Nonplussed about nonplussed and forget about nonminussed

Updated: Jul 31, 2021








I hope you don’t get nonplussed by this. I wouldn’t want that to happen. Oh, but wait. Maybe you think that being nonplussed means, you know, that you’ve encountered something that doesn’t bother you, something you can take in your stride, something with which you’re totally cool. Awesome!




Well, I hate to tell you (no, I don’t) but if that’s what you think being nonplussed means, you’ve got it wrong. On the other hand, maybe you think that that interpretation is just fine, because you subscribe to the descriptivist school that says: “Let’s let the language be determined by semiliterate knuckle-draggers, as long as there are enough of them, and they possess the ‘credentials’ to satisfy the OED.”

According to Merriam-Webster Unabridged, nonplussed means:  “to cause to be at a loss as to what to say, think, or do:  reduce to a state of total incapacity to act or decide:  perplexbafflestump.” And that’s the only definition given. And they’ve got it right. Close the book. That’s it, that’s the definition that counts, the one that has been around for a hell of a long time.

“Nonplus” comes from the classical Latin non plus—not more, no further. From that arises the adjective “nonplussed.” The meaning, then, is clear. Right?

Ah, but wait. The OED (once the bible of received standard English) has two definitions for nonplussed:

1. Brought to a nonplus or standstill; at a nonplus; perplexed, confounded.

And:

2. orig. and chiefly U.S. Not disconcerted; unperturbed, unfazed. This usage is often regarded as erroneous:  (my boldface).

Now, there’s nothing wrong with putting such an entry as No. 2 in the dictionary, but it should be used to point out not that the usage is merely “regarded” as erroneous, but rather that it is erroneous. In other words, it should be in there as a word to the wise: “Don’t use the word this way, because it’s wrong.” But the descriptivists don’t work that way. Their idea is that meaning should be determined by what most, or at least many, people think the word means. Eventually, after a couple of generations of  “educated” people have become accustomed to the word’s meaning something that it didn’t mean in the past—even if that meaning is the opposite of what it originally meant—the descriptivist dictionaries will accept the new meaning as legitimate.

That’s not always the case. If the usage is widely known to be incorrect, it won’t be permitted entry as legitimate no matter how many people erroneously use it. In the case of “irregardless,” for instance, the word does appear in the OED, but it’s simply described as “nonstandard.”
──────
**Prompt**
Carry on the essay about the word "nonplussed," starting right after its last sentence.
──────
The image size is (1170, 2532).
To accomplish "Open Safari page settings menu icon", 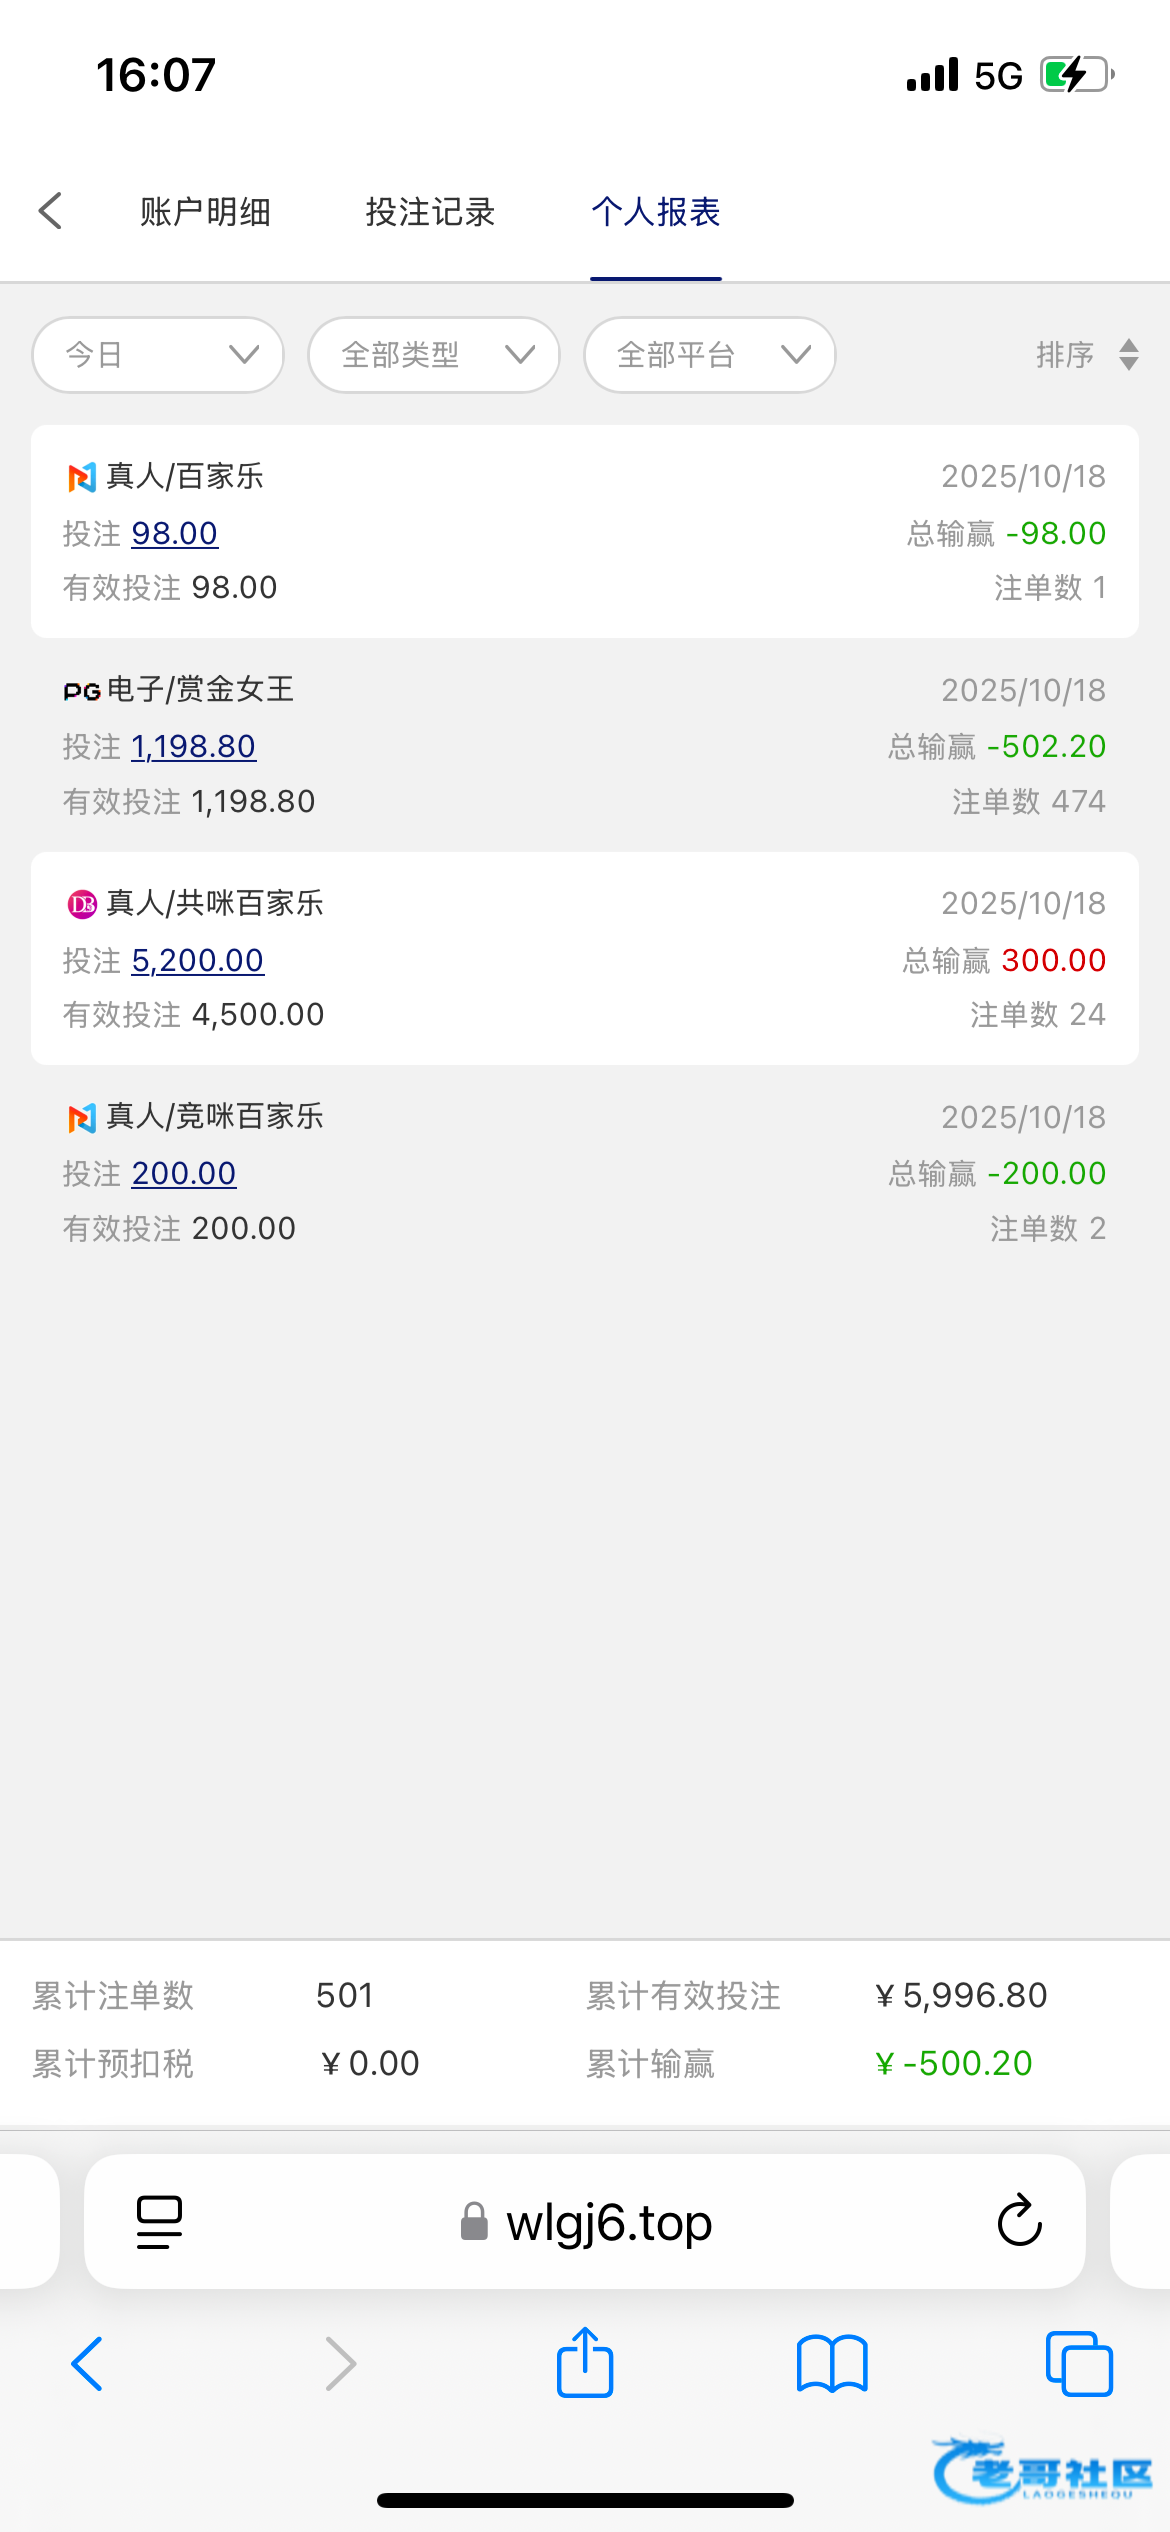I will coord(159,2221).
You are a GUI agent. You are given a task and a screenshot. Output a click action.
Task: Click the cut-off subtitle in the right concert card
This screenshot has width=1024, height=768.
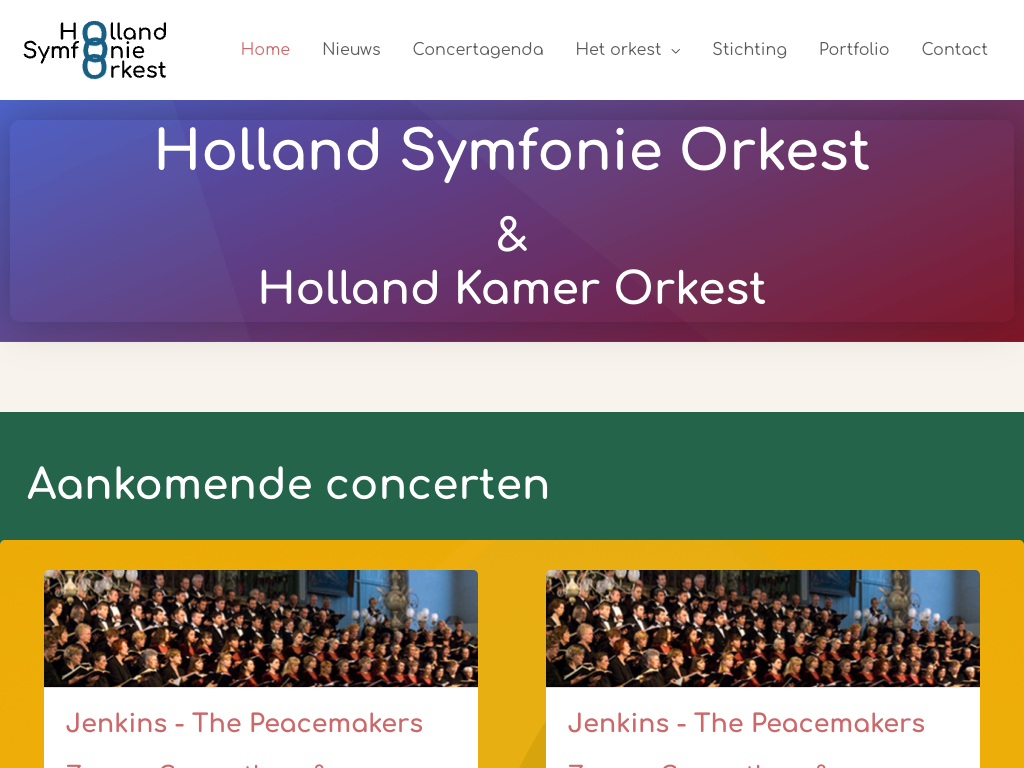click(x=698, y=763)
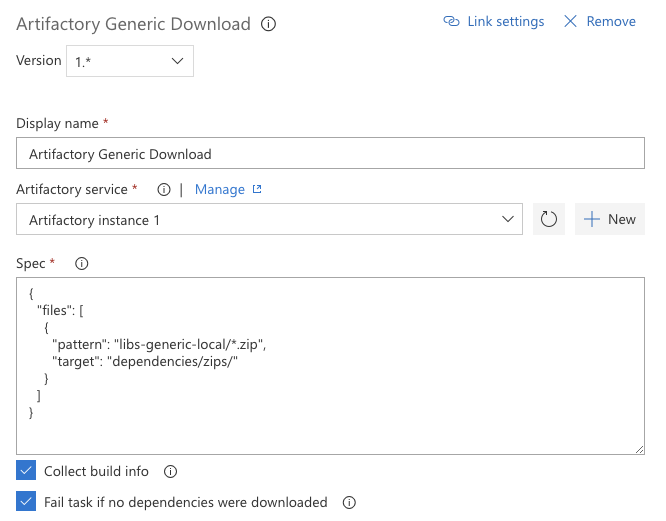The image size is (666, 521).
Task: Remove the Artifactory Generic Download task
Action: (600, 21)
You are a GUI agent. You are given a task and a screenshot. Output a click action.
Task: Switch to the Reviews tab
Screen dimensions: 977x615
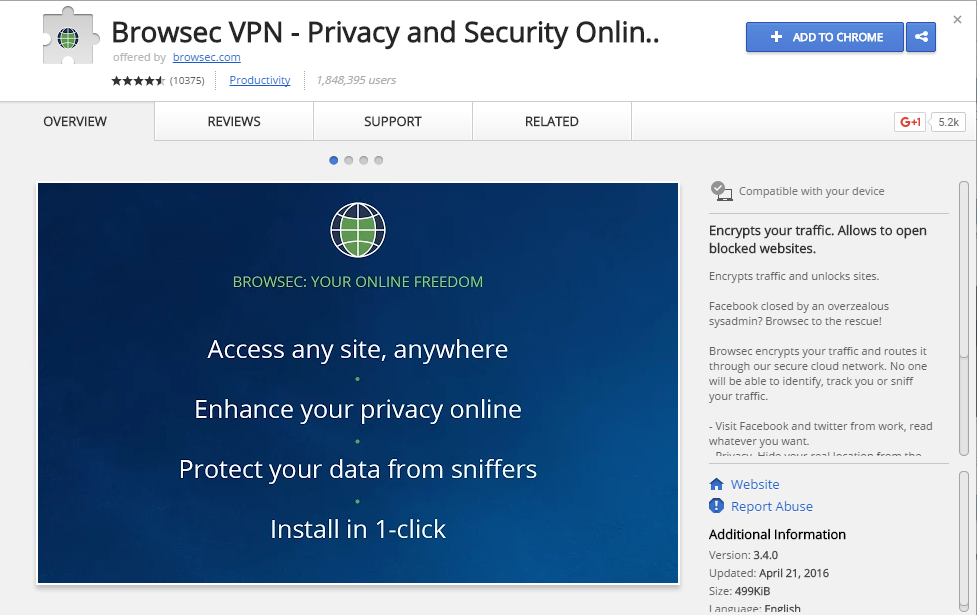[x=234, y=122]
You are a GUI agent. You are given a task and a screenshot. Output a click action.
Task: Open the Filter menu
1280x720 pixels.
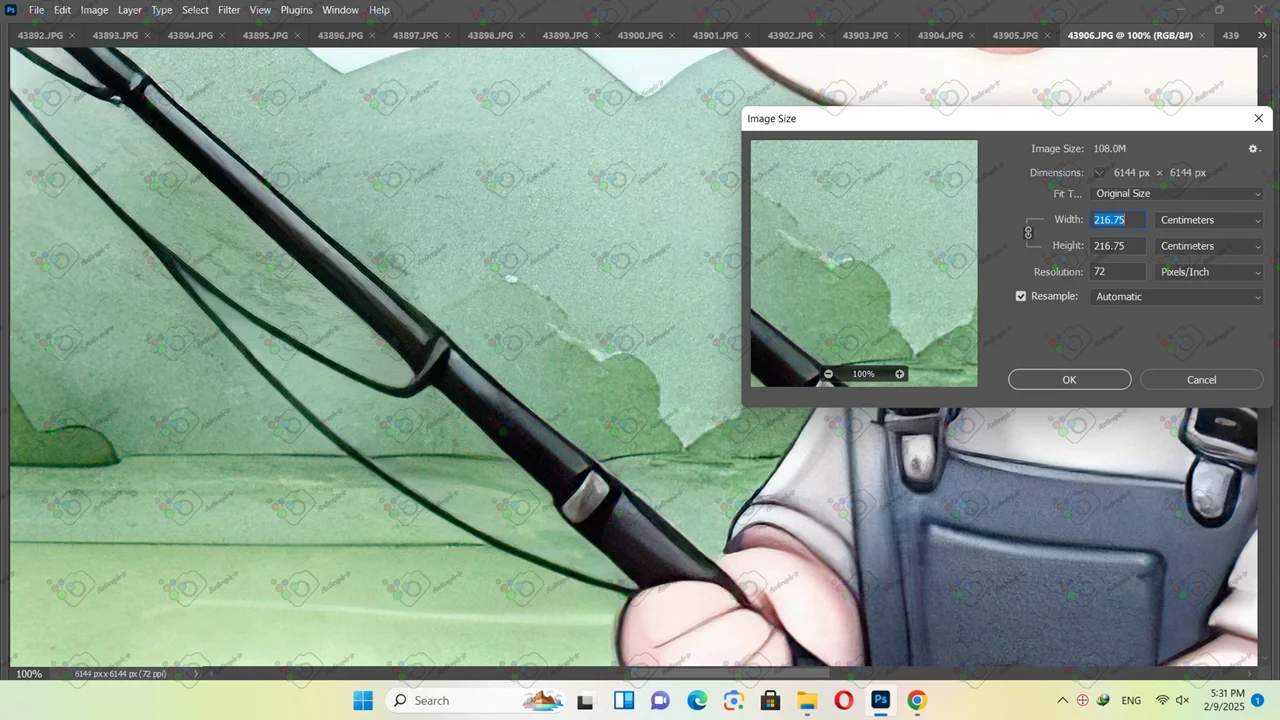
──────
**Exercise response**
But as we get dumber and dumber (more digital), dictionaries are being replaced by Google, and it was the Google entry that prompted this little screed. If you Google (that use of the word as a verb I think is fine, by the way) “nonplussed,” you get this:

1. (of a person) surprised and confused so much that they are unsure how to react.                “he would be completely nonplussed and embarrassed at the idea”


NORTH AMERICAN informal (of a person) not disconcerted; unperturbed

In case you didn’t notice, those meanings contradict one another: like the two entries in the OED, they’re opposites. Sure, Google describes the usage as “informal,” but many of the millions of Google users aren’t going to recognize that as indicating that the usage is nonstandard and unacceptable to decent, upstanding, right-thinking people who don’t move their lips when they read on the subway.

Given that “nonplussed” isn’t a word in common use, most people will have to look it up to know what it means, and when enough of them decide they prefer the incorrect meaning, look for it in the not-too-distant future in dictionaries far and wide and certainly in Google to be defined as “not disconcerted; unperturbed,” with “perplexed, confounded” as secondary meanings, and eventually with the designation “obs.” In case you’re nonplussed (or not) about that abbreviation, it stands for “obsolete.”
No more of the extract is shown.